• **PROVIDED DATA**:
********

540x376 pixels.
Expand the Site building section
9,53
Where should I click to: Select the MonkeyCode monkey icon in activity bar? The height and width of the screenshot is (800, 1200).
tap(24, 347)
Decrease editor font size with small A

********

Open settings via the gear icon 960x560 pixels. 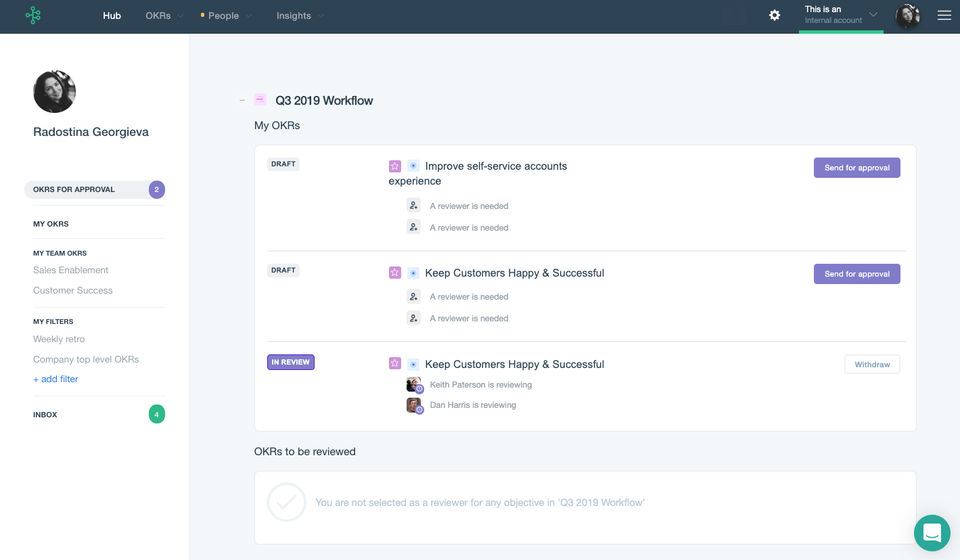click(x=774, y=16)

********

Give the material as a numbered list, skipping blank lines. Begin at the line that has "Where should I" and stop after the line that has "Decrease editor font size with small A".

• **RESPONSE TO THE EXERCISE**:
1. Where should I click to: Select the MonkeyCode monkey icon in activity bar? The height and width of the screenshot is (800, 1200).
2. tap(24, 347)
3. Decrease editor font size with small A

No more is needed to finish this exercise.